In the text on poverty in the UK, how many meals did the three largest foodbanks distribute in 2013/14?

▶ **Text extract**
#####
Poverty in the UK

The UK is the seventh richest country in the world, but many people today are struggling to put food on the table.

Oxfam believes that everyone should have enough income to feed themselves and their families with dignity, without relying on charity. That's why we're working with the Trussell Trust, activist and blogger Jack Monroe and Church Action on Poverty to highlight and tackle the causes of hunger in the UK.

If you'd like to give your opinion on the issue or get involved, please send an email to foodpoverty@oxfam.org.uk.

Rising cost of food

Comparing 2007 and 2012, the poorest tenth were spending 22% more on food, to buy 5.7% less.

Depending on foodbanks

20 million meals were distributed by the three largest foodbanks in 2013/14

The issue

The UK is the world's six largest economy, yet 1 in 5 of the UK population live below our official poverty line, meaning that they experience life as a daily struggle.

Over a third of the population now say that they are just one large heating bill or one broken washing machine away from hardship. Many are finding it difficult to heat their homes or buy essential clothing. Most shockingly, the number of people in the UK that are going hungry is growing.
#####
▶ **Recorded information**
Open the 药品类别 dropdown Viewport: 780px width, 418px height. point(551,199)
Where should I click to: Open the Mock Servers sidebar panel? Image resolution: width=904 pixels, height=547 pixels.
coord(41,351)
#####
▶ **Exercise output**
20 million meals.